Ulrikke Lynge Jensen
Ulrikke Lynge Jensen is M.Sc. Pharmacy and has been with Billev Pharma since March 2008. 1 May 2011 Ulrikke Lynge Jensen became partner in Billev Pharma and in May 2015 she took over the position as Managing Director together with Anja van Arkens.
She has more than 10 years experience with QA and with Regulatory Affairs for human as well as veterinary medicinal products.
- - 6 years experience as a Specialist and Head of Section at a Global Danish Pharmaceutical Company handling procedures within and outside the EU.
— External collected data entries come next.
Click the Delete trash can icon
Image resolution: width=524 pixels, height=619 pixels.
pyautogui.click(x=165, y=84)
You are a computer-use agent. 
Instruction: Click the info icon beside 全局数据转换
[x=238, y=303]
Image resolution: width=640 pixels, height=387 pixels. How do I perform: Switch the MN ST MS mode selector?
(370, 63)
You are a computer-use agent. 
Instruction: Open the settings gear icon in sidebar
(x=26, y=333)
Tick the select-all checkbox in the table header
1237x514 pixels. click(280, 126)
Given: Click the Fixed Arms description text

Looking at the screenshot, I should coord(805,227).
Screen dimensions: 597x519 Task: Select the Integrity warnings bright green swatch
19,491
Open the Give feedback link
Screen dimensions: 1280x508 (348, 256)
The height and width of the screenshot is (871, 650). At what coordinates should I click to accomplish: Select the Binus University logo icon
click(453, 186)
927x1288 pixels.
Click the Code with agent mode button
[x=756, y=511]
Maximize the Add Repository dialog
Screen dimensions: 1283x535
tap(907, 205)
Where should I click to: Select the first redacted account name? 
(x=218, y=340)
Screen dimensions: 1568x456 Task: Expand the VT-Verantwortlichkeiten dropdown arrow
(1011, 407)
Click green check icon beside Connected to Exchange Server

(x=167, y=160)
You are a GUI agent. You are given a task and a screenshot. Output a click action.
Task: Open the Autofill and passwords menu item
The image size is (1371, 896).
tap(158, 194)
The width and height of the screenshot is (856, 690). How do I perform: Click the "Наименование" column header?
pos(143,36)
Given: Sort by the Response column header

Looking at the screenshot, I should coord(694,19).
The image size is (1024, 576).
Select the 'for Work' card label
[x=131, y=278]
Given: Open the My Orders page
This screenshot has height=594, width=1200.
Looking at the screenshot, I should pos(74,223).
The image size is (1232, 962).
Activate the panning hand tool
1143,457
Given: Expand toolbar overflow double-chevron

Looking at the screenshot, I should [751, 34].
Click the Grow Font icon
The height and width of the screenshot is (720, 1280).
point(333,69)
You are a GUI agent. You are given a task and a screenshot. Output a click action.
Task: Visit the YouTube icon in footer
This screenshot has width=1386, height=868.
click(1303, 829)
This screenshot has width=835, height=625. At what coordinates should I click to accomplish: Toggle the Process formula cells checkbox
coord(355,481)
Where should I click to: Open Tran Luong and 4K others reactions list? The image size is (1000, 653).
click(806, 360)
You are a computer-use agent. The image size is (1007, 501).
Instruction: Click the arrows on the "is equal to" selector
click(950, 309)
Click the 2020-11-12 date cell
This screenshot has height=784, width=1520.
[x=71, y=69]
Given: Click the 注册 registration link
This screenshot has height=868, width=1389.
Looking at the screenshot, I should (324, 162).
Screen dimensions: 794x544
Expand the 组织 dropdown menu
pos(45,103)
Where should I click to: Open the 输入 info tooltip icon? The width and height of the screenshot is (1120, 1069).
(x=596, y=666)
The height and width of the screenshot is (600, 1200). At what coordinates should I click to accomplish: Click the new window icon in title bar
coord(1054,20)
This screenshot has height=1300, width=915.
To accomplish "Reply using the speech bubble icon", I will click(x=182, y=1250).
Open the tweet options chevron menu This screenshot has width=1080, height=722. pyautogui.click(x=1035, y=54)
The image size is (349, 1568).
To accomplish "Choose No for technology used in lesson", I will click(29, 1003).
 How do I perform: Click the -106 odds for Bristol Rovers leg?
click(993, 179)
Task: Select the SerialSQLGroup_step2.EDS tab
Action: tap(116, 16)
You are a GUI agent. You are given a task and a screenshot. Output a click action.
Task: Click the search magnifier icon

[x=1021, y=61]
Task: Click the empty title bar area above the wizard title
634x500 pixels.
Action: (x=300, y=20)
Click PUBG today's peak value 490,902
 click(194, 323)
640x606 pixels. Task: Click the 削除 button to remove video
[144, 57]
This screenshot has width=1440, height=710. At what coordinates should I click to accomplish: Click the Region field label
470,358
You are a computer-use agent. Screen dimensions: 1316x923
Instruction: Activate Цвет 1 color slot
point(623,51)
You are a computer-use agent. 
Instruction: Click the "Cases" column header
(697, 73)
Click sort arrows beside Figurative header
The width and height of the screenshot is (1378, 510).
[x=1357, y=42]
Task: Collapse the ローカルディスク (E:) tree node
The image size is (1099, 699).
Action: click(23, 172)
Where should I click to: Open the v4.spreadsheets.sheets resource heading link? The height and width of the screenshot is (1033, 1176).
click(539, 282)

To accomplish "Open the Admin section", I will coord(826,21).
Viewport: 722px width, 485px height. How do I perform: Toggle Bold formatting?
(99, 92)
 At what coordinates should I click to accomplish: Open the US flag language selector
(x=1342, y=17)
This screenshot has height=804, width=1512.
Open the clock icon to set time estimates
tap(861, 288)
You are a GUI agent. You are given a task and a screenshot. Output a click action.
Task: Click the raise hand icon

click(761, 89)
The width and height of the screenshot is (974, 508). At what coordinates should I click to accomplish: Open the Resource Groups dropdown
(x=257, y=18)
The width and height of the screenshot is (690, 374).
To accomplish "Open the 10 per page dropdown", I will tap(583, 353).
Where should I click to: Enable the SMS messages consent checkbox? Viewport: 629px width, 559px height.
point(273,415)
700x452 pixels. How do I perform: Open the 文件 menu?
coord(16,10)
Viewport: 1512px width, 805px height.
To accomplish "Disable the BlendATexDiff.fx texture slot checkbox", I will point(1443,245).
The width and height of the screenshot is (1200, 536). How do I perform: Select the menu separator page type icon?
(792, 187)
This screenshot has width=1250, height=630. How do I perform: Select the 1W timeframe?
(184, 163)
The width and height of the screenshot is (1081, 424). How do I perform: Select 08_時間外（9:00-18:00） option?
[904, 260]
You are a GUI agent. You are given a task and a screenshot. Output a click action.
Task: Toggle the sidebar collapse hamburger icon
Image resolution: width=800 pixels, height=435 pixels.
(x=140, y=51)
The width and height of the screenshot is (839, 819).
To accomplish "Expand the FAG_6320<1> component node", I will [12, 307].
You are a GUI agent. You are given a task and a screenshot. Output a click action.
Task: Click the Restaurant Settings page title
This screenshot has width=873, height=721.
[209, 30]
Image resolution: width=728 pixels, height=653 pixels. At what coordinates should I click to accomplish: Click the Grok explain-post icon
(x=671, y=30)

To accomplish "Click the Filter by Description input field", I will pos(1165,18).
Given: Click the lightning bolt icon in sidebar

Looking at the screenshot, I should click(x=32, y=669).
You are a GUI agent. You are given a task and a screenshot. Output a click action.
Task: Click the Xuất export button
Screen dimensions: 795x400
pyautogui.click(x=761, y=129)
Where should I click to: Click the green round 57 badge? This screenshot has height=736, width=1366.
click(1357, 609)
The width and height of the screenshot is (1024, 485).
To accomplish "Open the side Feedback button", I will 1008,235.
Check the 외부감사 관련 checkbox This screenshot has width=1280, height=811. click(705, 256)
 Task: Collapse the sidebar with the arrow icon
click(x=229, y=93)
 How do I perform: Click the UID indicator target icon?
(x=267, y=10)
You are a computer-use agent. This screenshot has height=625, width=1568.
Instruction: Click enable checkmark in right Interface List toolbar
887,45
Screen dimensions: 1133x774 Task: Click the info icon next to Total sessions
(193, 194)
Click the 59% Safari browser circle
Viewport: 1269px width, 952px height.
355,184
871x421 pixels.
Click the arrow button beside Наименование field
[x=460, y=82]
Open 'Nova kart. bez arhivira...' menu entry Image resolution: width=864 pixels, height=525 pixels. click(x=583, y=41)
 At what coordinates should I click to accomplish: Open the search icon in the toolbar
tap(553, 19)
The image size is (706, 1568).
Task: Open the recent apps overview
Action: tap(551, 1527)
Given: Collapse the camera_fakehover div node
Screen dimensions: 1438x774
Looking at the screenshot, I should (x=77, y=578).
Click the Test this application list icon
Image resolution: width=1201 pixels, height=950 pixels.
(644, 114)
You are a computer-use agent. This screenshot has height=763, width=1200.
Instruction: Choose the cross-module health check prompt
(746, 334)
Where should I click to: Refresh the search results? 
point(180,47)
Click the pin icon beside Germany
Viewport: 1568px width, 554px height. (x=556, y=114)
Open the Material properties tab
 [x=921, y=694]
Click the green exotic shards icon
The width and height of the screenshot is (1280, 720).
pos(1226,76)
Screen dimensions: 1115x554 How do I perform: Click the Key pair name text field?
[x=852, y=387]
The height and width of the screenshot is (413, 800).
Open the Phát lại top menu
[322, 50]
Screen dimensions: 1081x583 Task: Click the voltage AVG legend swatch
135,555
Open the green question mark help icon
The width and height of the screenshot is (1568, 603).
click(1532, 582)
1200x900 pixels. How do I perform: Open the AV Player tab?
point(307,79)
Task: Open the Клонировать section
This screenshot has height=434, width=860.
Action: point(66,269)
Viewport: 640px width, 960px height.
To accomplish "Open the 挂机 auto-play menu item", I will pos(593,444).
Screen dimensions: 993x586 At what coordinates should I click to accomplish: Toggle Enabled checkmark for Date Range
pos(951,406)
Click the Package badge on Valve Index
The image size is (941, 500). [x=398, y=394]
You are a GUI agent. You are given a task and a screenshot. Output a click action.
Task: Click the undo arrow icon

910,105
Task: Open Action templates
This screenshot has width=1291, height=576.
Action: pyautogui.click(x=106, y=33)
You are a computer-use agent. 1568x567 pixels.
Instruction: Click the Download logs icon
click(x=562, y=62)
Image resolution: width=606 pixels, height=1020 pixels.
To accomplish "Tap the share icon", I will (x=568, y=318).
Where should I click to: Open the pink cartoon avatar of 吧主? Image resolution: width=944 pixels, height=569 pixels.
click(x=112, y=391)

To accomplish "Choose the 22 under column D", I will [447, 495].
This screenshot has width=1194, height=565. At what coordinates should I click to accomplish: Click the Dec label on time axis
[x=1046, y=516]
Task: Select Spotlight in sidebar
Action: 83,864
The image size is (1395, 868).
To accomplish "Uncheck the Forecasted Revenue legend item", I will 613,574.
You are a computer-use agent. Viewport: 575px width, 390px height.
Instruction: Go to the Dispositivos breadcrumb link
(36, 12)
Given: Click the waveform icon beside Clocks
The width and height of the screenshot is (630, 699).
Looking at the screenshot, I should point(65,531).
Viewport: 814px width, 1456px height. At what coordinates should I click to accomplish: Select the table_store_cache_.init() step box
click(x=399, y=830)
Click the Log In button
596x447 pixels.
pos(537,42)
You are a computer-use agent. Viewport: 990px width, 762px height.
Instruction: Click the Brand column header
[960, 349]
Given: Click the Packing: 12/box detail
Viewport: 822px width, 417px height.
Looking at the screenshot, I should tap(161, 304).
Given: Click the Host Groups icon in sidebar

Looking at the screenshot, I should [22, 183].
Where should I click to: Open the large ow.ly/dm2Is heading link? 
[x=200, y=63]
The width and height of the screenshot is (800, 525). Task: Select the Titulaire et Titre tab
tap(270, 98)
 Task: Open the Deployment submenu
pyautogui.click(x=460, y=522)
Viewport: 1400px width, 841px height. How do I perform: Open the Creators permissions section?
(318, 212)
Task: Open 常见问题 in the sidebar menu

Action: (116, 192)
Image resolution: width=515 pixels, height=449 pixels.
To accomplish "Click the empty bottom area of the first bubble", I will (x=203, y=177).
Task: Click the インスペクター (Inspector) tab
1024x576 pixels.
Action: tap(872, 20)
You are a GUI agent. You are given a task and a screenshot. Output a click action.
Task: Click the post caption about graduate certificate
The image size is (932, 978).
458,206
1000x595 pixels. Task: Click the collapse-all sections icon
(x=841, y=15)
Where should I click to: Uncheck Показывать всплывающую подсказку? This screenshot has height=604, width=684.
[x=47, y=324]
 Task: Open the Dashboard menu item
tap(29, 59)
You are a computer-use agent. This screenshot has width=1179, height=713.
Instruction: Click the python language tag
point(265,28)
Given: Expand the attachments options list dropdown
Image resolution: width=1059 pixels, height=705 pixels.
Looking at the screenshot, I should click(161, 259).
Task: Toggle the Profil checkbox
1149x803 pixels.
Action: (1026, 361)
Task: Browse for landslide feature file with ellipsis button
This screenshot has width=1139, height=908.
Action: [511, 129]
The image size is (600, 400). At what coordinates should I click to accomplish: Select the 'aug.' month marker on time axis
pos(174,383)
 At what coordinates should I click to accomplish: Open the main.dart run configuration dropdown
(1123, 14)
- - Experience with Regulatory Affairs from a subsidiary handling requirements from the Nordic countries.
- - Wide experience with maintenance activities for both human and veterinary medicinal products, initial procedures for veterinary medicinal products and with compilation of electronic submissions (eCTD, NeeS and VNeeS).
- - Trained Responsible Person (GDP) and lead GDP auditor.
- - Trained and authorised Qualified Person (GMP) for smaller companies. Experience with GMP audits and inspections.
- - Has participated in different project groups focusing on the implementation of regulatory requirements in production and QC department and on interaction areas with Regulatory Affairs.
- - Experience with the implementation of electronic submission software, electronic archiving systems for regulatory documents and information.
- - Speaker at international and national seminars on electronic submissions.